UFC heavyweight Ciryl Gane believes it’s his time to get a shot at the heavyweight title, and he wouldn’t mind fighting his former teammate Francis Ngannou for the belt.

After dominating Alexander Volkov in the headliner of UFC Vegas 30, Gane said he’s willing to wait for a title opportunity — if there is one. Ngannou’s UFC title defense against Derrick Lewis isn’t officially set, though it’s reportedly being considered to take place in September.

That would put Gane on the shelf potentially for six to nine months depending on the outcome of the title fight and the condition of the winner. But the 31-year-old Frenchman said he could use a layoff to improve on himself and welcome a new baby into his family.

And if either Lewis or Ngannou gets injured, Gane is happy to step in.

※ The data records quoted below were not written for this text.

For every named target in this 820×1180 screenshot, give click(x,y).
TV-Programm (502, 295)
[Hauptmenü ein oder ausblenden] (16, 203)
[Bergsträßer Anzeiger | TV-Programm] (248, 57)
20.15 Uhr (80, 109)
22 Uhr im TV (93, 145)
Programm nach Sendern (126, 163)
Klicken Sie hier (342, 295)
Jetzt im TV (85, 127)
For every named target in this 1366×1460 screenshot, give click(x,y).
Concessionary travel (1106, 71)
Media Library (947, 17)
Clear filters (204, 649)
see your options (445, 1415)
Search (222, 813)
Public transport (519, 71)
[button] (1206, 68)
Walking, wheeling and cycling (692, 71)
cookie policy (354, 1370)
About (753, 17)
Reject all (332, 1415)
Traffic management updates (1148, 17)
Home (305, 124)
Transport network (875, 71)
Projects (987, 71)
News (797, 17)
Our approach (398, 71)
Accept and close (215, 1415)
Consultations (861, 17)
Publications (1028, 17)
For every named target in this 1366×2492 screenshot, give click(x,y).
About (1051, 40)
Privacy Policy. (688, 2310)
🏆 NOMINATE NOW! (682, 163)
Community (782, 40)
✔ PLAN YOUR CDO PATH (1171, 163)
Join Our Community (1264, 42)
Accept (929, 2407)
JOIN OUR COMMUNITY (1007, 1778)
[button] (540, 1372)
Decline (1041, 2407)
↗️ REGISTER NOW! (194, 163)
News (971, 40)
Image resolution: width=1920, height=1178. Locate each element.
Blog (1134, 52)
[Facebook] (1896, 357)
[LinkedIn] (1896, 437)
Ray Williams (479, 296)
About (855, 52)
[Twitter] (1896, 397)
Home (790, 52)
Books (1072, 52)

“I think today I proved I don’t need another fight for a title shot,” Gane said. “So tomorrow, if the UFC wants to match me for the title shot, I’m ready.”

The winner of the heavyweight title also bears some significance for Gane, who used to be a training partner of Ngannou’s as they fought their way up the heavyweight ranks in MMA. Ngannou famously traveled from his native Cameroon and slept in a parking garage before finding the MMA Factory and coach Fernand Lopez.

Asked about how their sparring sessions went, Gane replied, “This man is really tough. It’s not a joke.”

But he saw no issues with fighting his former teammate, who eventually moved from Paris to the UFC Performance Institute and Xtreme Couture in Las Vegas.

“I’m comfortable about this matchup if this matchup is going to happen,” Gane said. “It was a shame before the title. Now, for the title, I’m really comfortable with this situation, because we’re not in the same gym. If we’re going to fight for the belt, this is beautiful for me, for him, for my coach, and the MMA Factory.”

Gane said it was Lopez that gave him the motivation to dominate Volkov over five rounds by declaring that the winner of the fight was the fighter willing to die in the cage. For critics who might complain that a finish once again eluded him, Gane said there was more than enough to celebrate.

“I kept focus on the target, and we knew what the target was: Make pressure, get inside, try to finish the fight like every time, and go to war,” he said.